Explanation of Parameters:

• -d: Runs the container in detached mode, meaning it runs in the background.
• --name mydmc: Assigns the name mydmc to the container, making it easier to reference or manage the container later.
• -p 11081:8443: Maps port 8443 inside the container (typically used for HTTPS) to port 11081 on your host machine, allowing you to access the container’s web interface through http://<host-ip>:11081.
• --env-file <env list>: Specifies a file containing environment variable definitions (<env list>), which is used to configure the container’s environment variables, such as database credentials or configuration options.
• -v <dmc storage dir>:/mnt: Mounts the directory <dmc storage dir> from the host system (where persistent data like logs and configurations are stored) to /mnt inside the container, allowing the container to access and persist data.
• -v <certs dir>:/opt/ibm/console/certs: Mounts the <certs dir> directory from the host system (which contains your SSL certificates, such as tls.crt and tls.key) to /opt/ibm/console/certs in the container, enabling the container to use custom certificates for secure communications.
• -v /etc/localtime:/etc/localtime:ro: Synchronizes the container’s time zone with the host system’s time zone by mounting /etc/localtime from the host to the container. The ro flag makes this mount read-only, ensuring no changes are made to the host system’s time zone settings.
• icr.io/cpopen/db2console/db2console:latest: Specifies the Docker image (icr.io/cpopen/db2console/db2console:latest) to be used to create the container.
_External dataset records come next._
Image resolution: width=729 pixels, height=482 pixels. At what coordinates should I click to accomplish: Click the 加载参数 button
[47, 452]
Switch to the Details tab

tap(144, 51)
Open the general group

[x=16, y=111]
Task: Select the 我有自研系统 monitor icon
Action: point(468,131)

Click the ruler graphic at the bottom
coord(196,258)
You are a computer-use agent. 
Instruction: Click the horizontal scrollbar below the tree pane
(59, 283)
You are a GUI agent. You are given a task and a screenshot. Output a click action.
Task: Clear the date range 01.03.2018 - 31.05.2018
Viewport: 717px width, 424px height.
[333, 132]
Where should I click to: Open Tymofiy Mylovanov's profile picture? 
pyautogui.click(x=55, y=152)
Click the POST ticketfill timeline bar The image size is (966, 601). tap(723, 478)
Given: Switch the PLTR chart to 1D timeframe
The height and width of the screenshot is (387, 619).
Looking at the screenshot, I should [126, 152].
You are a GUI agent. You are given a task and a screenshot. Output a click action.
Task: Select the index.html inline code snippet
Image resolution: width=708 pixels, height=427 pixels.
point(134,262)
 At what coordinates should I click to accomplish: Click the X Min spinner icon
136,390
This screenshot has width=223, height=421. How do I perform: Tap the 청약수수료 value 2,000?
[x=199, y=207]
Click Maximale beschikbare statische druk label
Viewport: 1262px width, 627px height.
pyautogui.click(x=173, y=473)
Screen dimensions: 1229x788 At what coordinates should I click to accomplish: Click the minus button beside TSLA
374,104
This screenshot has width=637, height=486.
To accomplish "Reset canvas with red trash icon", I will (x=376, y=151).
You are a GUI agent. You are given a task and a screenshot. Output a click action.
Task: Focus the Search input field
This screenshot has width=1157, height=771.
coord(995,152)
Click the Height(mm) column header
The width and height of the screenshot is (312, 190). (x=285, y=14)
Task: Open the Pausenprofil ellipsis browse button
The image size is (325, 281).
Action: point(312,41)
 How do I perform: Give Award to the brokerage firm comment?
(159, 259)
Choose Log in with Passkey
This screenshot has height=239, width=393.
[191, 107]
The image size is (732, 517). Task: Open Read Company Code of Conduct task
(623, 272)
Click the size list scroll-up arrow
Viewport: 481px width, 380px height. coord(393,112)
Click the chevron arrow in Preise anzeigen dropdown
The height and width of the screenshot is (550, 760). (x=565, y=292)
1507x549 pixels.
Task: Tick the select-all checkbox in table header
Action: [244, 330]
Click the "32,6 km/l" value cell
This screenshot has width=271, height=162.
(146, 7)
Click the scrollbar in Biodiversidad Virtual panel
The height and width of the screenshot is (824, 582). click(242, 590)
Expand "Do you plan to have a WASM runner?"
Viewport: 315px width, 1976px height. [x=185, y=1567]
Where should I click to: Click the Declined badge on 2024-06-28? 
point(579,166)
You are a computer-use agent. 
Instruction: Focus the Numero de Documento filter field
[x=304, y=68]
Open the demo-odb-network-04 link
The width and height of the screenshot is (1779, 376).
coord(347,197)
This image contains the DB2 console for managing IBM DB2 instances.

Verifying SSL Certificate Deployment

Once you run the docker run command, the SSL certificates are deployed to the container. You can verify this by checking the logs for confirmation.

docker logs -f mydmc

Troubleshooting

Check Docker logs for the DMC status:

docker logs -f mydmc

In the container's log file, you should see messages similar to the following:

2025-01-08 22:42:11 : Starting console...
md5 checksum for /opt/ibm/console/certs/tls.crt 

This log message indicates that the container has successfully recognized and deployed your custom SSL certificates.